Menuju konten utama

CIA Tuduh Rusia Meretas Email, Donald Trump Tak Peduli

Drama kemenangan Donald Trump masih berlanjut. Kini, CIA menuduh pemerintah Rusia sengaja meretas email agar Trump menang. Putin mengangkat bahu, dan Trump tetap woles.

CIA Tuduh Rusia Meretas Email, Donald Trump Tak Peduli
russian president vladimir putin antara foto/reuters/anatoly maltsev/pool/ox/15.

tirto.id - Sebulan lebih sudah Donald J. Trump menyandang gelar presiden terpilih Amerika Serikat. Tetapi tampaknya ia masih belum bisa tenang sampai nanti disumpah pada pelantikannya pada 20 Januari. Setelah Jill Stein, kandidat presiden dari Partai Hijau di AS menuntut penghitungan suara ulang karena menilai ada kecurangan, kali ini badan intelijen pusat AS alias CIA menuding Rusia turut campur tangan atas kemenangan Trump.

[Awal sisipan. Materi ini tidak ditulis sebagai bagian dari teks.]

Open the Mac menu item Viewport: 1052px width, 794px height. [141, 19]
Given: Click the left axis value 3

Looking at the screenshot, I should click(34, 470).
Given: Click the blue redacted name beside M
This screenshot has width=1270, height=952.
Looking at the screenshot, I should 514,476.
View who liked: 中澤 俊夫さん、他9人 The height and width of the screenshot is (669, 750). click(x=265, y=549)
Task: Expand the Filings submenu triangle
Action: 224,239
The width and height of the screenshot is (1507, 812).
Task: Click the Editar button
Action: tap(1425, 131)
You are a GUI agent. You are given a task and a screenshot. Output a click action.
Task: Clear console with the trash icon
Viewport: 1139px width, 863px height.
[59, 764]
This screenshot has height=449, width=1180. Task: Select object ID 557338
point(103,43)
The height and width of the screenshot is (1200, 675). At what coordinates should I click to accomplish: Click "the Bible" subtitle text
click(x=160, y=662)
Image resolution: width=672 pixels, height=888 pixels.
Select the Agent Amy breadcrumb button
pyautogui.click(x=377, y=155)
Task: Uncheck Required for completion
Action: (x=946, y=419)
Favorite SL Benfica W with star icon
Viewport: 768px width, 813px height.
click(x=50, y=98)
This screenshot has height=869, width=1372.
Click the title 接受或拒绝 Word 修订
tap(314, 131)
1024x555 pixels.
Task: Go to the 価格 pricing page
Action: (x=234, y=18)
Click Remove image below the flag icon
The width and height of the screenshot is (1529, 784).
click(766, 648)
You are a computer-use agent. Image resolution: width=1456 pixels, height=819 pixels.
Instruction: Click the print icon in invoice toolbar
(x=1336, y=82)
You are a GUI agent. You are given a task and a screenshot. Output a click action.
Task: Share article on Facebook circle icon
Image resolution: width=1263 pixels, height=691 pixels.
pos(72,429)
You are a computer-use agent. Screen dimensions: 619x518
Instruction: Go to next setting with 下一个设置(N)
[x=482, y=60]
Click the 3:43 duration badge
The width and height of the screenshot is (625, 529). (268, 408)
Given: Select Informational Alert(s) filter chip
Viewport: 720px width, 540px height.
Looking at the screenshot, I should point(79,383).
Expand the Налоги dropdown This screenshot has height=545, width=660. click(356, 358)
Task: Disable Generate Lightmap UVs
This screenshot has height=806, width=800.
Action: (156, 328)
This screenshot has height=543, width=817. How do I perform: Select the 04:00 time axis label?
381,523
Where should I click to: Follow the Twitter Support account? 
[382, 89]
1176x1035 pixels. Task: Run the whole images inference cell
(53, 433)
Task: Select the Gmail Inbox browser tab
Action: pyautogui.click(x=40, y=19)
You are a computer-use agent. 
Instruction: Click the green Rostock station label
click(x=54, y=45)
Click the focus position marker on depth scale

Melalui badan intelijen nasional alias Director of National Intelligence, 7 Oktober lalu, pemerintahan Barack Obama menuding bocornya email Komite Nasional Demokrat yang berkolusi untuk menjatuhkan Bernie Sanders sebagai calon presiden dari Partai Demokrat adalah ulah peretas individual dari Rusia. Tapi, setelah melakukan investigasi lebih mendalam, CIA menuding pemerintah Rusia terlibat dalam upaya peretasan itu.

Washington Post mewartakan CIA yakin sejumlah peretas pencuri email itu adalah bagian dari pemerintahan Rusia yang menginginkan kemenangan Trump. Dengan bocornya email itu sebulan sebelum pemilihan, elektabilitas Hillary dipastikan jatuh, dan Trump bisa menggunakan kebocoran itu sebagai senjata saat debat.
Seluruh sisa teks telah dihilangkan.